____ PROVIDED RECORDS

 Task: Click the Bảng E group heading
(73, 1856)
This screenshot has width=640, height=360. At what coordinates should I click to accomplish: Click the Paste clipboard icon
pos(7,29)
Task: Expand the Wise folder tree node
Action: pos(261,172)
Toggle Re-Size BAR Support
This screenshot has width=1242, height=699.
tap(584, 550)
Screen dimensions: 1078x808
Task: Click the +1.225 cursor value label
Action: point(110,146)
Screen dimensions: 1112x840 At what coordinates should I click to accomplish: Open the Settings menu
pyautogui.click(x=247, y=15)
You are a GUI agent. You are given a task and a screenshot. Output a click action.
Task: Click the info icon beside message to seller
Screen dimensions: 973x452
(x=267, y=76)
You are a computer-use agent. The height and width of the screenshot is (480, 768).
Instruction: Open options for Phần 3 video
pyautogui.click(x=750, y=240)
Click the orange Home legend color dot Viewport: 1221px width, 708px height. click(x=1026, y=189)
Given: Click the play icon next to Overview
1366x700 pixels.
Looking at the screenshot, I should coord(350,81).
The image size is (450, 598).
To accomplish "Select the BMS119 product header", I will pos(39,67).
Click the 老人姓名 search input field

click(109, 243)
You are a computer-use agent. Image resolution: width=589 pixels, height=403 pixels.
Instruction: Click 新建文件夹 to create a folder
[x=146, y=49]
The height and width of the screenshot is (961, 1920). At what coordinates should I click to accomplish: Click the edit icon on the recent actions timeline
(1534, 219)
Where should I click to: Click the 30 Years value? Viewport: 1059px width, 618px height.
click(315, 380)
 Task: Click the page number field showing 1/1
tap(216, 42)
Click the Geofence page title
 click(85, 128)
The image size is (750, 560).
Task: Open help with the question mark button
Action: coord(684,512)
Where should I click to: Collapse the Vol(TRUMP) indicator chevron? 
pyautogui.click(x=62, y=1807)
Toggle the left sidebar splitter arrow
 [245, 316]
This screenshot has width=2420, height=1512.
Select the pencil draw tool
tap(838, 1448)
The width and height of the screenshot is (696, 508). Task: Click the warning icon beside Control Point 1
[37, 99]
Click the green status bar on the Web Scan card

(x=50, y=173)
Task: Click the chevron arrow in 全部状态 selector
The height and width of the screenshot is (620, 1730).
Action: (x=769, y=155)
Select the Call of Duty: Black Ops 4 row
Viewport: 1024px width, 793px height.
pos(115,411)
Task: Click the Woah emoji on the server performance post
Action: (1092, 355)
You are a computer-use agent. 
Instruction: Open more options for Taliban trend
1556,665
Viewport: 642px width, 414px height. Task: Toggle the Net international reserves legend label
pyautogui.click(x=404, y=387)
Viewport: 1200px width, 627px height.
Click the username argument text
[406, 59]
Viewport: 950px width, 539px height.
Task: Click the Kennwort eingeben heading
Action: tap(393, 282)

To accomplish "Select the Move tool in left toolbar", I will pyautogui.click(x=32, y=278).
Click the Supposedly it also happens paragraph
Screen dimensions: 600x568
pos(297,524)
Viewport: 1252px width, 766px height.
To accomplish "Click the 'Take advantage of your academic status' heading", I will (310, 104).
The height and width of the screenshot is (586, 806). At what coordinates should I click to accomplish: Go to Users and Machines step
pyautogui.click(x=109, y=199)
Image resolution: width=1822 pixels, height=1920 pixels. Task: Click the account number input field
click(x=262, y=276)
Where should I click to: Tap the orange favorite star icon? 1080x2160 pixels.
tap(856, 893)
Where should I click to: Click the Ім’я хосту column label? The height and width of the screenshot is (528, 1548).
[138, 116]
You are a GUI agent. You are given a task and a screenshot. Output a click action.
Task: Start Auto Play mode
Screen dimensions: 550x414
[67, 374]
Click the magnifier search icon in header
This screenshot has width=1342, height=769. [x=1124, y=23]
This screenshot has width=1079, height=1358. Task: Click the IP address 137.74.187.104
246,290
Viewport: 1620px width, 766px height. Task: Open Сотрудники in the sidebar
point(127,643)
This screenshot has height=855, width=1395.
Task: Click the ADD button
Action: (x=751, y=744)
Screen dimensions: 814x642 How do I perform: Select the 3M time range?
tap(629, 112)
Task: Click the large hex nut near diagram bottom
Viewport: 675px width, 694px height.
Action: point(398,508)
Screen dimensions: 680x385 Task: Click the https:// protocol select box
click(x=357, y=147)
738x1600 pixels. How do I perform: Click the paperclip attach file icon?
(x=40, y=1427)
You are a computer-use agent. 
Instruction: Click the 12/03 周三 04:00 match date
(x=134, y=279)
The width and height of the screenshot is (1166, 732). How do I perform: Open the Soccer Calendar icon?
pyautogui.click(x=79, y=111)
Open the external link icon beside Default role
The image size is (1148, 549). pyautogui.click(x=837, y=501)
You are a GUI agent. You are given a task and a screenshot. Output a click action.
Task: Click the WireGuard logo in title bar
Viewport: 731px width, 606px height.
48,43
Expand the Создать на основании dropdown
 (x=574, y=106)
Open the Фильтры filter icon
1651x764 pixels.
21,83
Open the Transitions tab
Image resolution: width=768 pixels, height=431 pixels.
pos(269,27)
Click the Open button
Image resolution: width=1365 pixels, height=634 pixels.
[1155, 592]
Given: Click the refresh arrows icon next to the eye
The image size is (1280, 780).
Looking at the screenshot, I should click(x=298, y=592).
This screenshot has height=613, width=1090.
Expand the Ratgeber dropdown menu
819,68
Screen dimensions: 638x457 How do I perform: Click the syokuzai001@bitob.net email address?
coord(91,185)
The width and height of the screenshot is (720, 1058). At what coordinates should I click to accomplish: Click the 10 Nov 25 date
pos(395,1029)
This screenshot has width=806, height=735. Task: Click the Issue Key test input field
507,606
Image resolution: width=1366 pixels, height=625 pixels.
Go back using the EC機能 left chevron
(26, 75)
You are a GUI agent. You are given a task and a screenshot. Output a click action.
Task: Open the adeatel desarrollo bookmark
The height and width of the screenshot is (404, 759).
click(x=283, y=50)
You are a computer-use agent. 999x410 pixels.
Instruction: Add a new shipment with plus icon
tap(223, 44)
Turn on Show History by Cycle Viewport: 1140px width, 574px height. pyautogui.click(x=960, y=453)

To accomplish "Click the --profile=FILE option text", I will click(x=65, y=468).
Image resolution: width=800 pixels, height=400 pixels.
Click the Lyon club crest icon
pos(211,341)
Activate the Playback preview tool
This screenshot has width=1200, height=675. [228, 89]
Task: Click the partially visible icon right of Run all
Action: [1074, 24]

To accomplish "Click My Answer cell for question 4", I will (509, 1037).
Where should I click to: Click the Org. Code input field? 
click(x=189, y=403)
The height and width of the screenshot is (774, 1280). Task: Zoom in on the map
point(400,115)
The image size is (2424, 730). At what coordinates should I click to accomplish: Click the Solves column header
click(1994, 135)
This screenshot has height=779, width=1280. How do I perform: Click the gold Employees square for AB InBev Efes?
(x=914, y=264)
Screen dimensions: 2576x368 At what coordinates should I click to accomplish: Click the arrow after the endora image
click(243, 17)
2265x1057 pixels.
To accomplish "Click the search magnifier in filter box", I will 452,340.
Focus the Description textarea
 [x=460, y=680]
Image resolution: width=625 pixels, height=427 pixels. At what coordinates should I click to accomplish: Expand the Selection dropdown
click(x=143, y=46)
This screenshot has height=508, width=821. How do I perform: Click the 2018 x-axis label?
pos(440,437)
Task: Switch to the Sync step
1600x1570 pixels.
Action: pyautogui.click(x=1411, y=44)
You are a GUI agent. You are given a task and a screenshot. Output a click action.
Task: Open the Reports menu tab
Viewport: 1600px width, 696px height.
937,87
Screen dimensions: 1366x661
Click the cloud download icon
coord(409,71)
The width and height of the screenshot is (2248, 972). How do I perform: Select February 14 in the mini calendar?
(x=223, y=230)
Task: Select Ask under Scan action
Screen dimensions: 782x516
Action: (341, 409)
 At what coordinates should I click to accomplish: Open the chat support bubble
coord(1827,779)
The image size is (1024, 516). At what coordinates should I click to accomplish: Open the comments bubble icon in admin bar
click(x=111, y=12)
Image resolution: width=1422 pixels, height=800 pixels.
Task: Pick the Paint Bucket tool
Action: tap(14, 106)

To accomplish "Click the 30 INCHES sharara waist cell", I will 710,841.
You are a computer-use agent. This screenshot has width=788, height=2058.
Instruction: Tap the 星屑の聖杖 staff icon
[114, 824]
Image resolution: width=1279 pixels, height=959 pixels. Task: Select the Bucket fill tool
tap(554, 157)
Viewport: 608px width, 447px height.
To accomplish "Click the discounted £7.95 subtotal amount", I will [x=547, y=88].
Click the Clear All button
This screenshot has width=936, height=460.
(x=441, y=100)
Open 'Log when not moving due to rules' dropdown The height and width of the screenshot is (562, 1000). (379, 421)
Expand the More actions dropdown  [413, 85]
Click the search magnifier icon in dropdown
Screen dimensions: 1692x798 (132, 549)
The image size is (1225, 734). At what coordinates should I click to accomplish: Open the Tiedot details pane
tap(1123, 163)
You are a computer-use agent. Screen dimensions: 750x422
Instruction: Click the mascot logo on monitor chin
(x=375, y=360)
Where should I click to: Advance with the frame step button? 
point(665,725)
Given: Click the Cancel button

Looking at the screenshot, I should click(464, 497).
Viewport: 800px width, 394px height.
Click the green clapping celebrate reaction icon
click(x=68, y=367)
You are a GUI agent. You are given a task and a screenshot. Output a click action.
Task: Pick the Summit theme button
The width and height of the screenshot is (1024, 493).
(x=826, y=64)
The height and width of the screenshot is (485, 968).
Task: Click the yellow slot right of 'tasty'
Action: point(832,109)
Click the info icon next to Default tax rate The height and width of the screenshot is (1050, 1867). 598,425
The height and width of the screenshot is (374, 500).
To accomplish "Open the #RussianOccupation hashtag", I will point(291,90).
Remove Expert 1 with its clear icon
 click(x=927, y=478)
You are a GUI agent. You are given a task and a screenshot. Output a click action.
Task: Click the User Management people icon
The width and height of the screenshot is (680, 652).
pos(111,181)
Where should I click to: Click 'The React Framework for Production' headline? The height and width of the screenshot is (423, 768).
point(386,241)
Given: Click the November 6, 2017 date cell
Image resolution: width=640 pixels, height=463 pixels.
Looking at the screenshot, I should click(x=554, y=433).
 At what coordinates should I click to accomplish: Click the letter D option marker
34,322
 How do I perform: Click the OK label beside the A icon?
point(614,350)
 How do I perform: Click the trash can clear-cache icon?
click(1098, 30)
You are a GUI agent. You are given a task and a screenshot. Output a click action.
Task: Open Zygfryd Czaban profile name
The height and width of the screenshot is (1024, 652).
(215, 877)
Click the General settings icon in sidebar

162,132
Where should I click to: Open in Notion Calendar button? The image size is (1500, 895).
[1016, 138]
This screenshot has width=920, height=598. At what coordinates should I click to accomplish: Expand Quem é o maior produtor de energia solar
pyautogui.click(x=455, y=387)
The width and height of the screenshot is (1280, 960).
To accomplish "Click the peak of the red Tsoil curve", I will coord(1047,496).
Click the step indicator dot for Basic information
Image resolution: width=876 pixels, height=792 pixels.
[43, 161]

________

■ INSTRUCTIONS FOR THE TASK ■
Using only the entries above, output the line with "You are a computer-use agent. Screen", the line with "Viewport: 800px width, 394px height.", and all lines between them, exactly as they stand.

■ EXERCISE OUTPUT ■
You are a computer-use agent. Screen dimensions: 750x422
Instruction: Click the mascot logo on monitor chin
(x=375, y=360)
Where should I click to: Advance with the frame step button? 
point(665,725)
Given: Click the Cancel button

Looking at the screenshot, I should click(464, 497).
Viewport: 800px width, 394px height.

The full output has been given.